● **Stored data entries**
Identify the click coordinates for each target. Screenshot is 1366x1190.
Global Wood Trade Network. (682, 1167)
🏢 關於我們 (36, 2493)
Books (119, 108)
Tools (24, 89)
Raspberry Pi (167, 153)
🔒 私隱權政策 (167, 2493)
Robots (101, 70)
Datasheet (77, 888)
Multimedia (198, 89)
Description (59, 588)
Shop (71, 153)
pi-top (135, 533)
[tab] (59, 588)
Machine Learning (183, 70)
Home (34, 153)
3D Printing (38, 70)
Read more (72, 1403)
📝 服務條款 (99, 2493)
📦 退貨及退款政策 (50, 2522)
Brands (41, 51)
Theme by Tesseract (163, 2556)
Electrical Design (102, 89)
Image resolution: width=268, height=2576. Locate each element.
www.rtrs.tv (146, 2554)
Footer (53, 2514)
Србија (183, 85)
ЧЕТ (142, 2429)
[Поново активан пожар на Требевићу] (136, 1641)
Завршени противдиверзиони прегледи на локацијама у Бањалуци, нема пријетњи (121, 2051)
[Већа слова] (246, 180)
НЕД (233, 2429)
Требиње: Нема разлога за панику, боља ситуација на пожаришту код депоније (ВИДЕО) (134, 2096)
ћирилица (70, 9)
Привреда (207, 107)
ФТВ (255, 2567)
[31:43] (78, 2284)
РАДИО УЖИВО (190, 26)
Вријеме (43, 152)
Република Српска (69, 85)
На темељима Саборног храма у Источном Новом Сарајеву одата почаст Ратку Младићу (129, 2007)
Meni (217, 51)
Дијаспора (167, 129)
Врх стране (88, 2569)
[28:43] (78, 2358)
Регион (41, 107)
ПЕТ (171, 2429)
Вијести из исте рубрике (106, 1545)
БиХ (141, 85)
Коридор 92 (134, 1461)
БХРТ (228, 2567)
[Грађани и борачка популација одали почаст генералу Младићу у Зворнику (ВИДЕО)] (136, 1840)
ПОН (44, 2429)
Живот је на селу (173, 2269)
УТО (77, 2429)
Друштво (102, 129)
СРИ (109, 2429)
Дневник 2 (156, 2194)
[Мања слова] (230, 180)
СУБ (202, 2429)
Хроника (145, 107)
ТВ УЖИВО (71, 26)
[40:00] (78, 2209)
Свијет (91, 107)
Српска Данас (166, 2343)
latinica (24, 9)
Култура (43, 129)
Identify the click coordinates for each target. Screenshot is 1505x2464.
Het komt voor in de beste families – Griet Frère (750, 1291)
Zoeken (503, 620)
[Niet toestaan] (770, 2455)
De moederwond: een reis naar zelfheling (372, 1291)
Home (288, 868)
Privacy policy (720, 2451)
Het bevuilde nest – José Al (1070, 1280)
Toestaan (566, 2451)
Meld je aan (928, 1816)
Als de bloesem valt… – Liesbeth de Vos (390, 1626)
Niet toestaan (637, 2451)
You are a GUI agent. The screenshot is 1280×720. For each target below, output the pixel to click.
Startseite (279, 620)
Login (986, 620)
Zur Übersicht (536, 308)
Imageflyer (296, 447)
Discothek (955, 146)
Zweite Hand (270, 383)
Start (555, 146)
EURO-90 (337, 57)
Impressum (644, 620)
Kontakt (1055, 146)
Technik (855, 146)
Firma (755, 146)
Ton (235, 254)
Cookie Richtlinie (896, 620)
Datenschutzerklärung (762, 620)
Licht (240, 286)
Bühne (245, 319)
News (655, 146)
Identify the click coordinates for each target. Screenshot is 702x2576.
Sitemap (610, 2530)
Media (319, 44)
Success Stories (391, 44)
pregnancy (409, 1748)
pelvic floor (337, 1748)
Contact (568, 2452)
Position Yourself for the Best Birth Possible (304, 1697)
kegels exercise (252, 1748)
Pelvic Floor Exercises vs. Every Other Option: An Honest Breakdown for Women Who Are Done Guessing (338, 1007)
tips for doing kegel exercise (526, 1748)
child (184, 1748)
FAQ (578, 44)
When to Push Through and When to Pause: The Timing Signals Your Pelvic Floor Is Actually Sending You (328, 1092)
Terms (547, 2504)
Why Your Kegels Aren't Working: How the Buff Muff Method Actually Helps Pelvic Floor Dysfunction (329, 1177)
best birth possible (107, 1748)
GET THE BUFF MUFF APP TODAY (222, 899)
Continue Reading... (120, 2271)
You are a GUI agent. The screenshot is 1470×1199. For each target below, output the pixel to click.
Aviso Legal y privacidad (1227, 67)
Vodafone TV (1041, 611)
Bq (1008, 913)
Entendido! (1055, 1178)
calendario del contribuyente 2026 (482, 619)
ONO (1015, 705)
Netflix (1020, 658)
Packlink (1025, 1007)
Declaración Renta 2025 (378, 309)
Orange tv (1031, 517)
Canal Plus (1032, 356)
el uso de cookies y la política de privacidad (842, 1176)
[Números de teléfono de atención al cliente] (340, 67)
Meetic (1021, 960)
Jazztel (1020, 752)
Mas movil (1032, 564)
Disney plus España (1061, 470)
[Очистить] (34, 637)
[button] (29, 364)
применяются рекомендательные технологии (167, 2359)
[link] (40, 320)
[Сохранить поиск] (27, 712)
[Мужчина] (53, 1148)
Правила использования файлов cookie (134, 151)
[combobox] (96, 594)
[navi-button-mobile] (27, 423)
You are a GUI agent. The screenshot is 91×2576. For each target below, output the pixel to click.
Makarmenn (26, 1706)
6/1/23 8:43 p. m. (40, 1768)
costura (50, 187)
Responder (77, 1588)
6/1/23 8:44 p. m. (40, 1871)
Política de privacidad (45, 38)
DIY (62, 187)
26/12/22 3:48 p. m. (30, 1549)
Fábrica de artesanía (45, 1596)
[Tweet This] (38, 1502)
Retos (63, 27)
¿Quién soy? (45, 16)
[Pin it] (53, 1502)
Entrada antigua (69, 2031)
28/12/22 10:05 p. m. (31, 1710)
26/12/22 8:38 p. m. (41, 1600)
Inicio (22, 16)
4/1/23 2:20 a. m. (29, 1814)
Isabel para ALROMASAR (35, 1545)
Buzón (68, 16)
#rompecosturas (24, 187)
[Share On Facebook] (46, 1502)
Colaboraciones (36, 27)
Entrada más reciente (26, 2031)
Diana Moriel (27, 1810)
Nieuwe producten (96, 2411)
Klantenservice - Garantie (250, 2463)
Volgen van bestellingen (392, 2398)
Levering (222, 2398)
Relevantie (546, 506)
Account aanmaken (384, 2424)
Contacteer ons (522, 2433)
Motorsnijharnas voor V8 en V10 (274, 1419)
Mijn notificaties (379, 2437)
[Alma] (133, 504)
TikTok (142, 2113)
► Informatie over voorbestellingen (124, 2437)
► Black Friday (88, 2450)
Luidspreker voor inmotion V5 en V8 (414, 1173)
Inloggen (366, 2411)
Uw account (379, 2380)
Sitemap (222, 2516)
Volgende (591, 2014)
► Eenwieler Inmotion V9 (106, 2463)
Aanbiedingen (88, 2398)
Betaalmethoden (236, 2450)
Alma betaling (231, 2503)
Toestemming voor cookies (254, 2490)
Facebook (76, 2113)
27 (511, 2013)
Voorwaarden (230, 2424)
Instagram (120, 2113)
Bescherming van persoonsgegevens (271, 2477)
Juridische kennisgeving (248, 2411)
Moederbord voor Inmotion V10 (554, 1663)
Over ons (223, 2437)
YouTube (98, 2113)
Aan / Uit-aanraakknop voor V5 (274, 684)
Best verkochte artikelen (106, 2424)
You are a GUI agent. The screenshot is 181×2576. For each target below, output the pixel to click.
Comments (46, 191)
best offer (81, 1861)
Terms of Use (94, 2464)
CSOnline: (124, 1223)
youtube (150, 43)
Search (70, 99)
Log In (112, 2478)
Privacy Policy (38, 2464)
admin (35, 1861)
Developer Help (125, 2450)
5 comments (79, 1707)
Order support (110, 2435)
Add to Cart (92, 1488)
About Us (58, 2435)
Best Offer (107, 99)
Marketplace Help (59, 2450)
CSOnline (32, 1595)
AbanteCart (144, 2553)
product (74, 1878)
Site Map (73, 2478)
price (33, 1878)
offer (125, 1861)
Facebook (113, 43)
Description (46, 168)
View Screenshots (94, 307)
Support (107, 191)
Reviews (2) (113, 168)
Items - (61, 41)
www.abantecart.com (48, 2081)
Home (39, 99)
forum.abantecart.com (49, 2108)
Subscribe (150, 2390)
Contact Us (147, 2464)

● **DIRECTIONS**
What do the lines above say from the one containing "Relevantie (546, 506)" down to the one containing "Inloggen (366, 2411)"? Return them exactly, both end lines included, and only them.

● **TASK OUTPUT**
Relevantie (546, 506)
Account aanmaken (384, 2424)
Contacteer ons (522, 2433)
Motorsnijharnas voor V8 en V10 (274, 1419)
Mijn notificaties (379, 2437)
[Alma] (133, 504)
TikTok (142, 2113)
► Informatie over voorbestellingen (124, 2437)
► Black Friday (88, 2450)
Luidspreker voor inmotion V5 en V8 (414, 1173)
Inloggen (366, 2411)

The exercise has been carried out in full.